Not because you’ve given up, but because you’ve finally started to see clearly.
See the design. The pattern. The truth.
I’m not afraid of dying. Not really. When the time comes, it comes.
Will I be scared? Probably. Will I hope my affairs are in order? Of course.
But there’s a strange peace in knowing that this life moves on.
People will cry. They’ll grieve. Then they’ll carry on—until the trumpet sounds.
What I struggle with more is this obsession people have with not ageing.
This constant fight against time, against change, against the very nature of being human.
People run, starve, lift, inject, and edit their lives away—just to hold onto a version of themselves that was only meant to be temporary.
Let’s be honest—your 20-year-old body is gone.
It served you when you were a boy.
But your body at 40? It’s different.
It’s broader. It’s slower, sure. But wiser. Tougher. Built to carry more than just muscle—it carries your stories, your prayers, your pain, and your wisdom.
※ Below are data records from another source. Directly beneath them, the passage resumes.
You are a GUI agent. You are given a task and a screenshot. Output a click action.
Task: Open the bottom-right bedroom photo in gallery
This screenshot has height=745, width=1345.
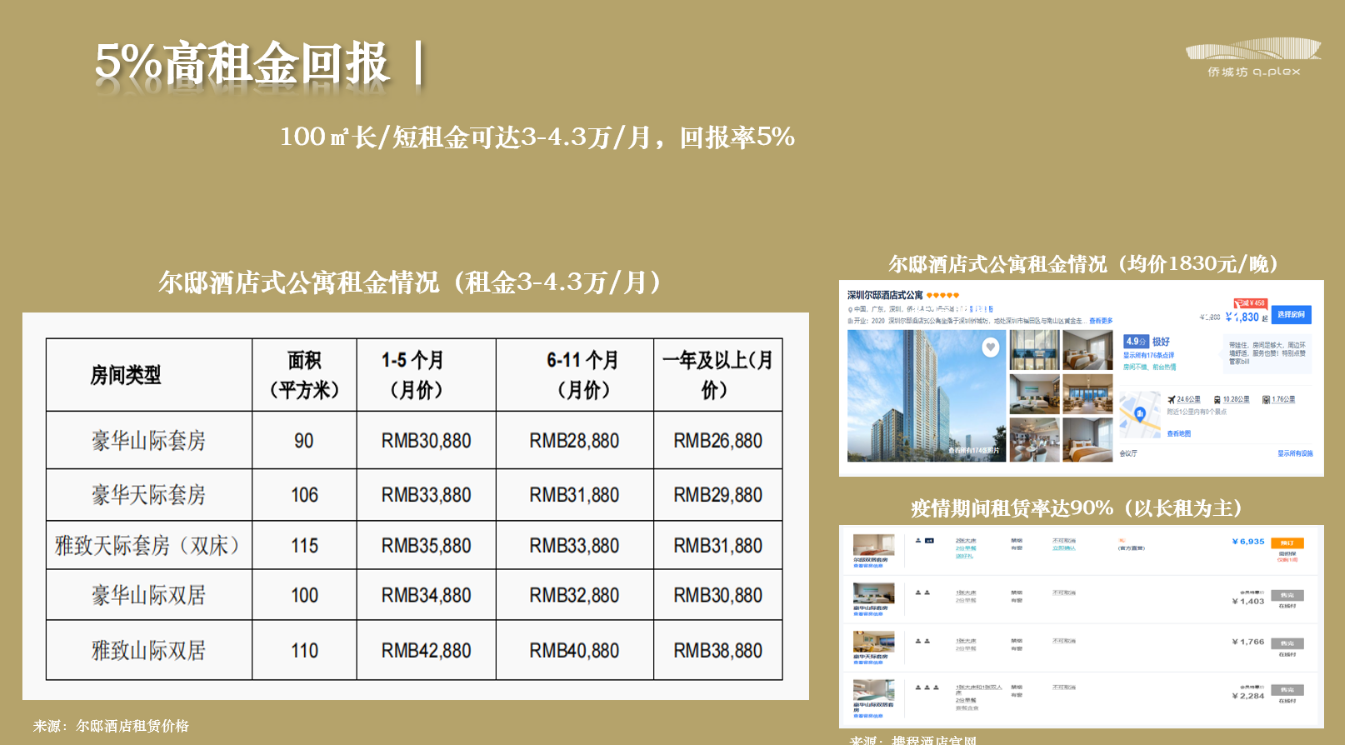[x=1087, y=439]
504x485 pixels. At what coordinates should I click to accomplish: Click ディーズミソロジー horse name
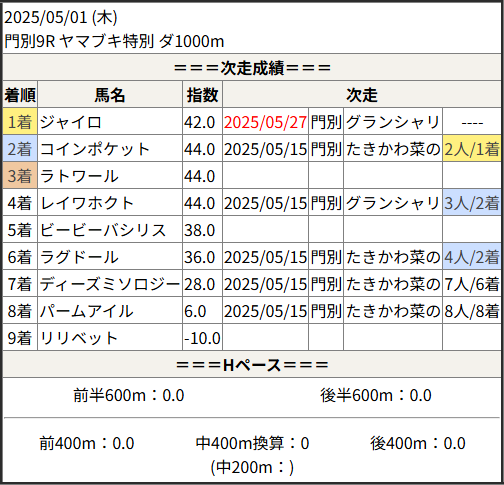tap(110, 284)
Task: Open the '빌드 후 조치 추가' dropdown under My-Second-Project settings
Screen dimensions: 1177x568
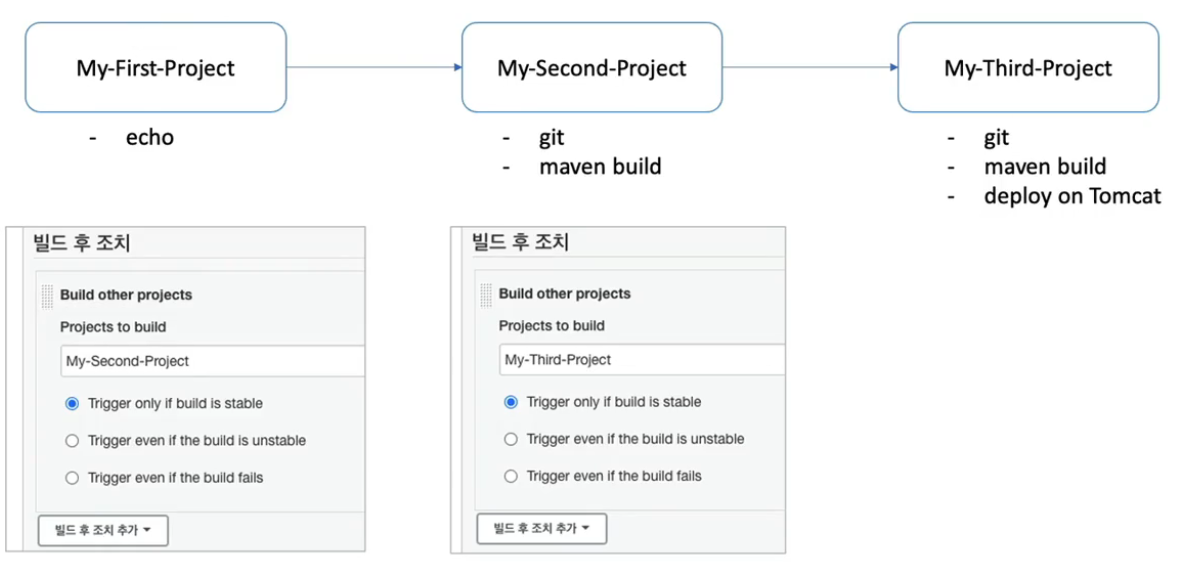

You should respect that evolution.
That transition from boy to man, girl to woman.
It’s not something to fight. It’s something to accept.
It’s the mercy of Allah that we grow, change, mature. That we aren’t stuck in the same skin forever.
What’s sad is we’ve raised a generation that wants to be grown at 16 and young again at 40.
Always skipping chapters, never living the page they’re on.
And it’s all rooted in fear—fear of irrelevance, fear of death, fear of not being desired.
But if you really believe in Allah’s plan, you know this body is just a temporary vessel.
A vehicle to worship with. To serve others with.
And eventually, it will return to the soil.
What matters more is what you carry inside it—your deeds, your intentions, your love, your tawakkul.
That’s what stays. That’s what rises with you in Barzakh.
That’s what will be reborn in Jannah, in a form beyond youth and age.
So let the lines form on your skin.
Let your pace slow. Let your beard grey.
Smile when you see yourself in the mirror—because that man or woman is still alive. Still trying. Still breathing the name of Allah.
That is not weakness.
That is survival. That is growth. That is purpose.
Because we were never meant to be perfect here.
We were meant to be temporary.
We were meant to fall, to ache, to age—
So we could long for the place where none of that exists.
Where we are finally whole.
Where beauty never fades, and youth never ends.
“When their appointed time comes, they can neither delay it by a single moment, nor can they bring it forward.”
—Surah An-Nahl, 16:61
That is the body worth longing for—not the one behind you, but the one ahead of you, promised by your Lord.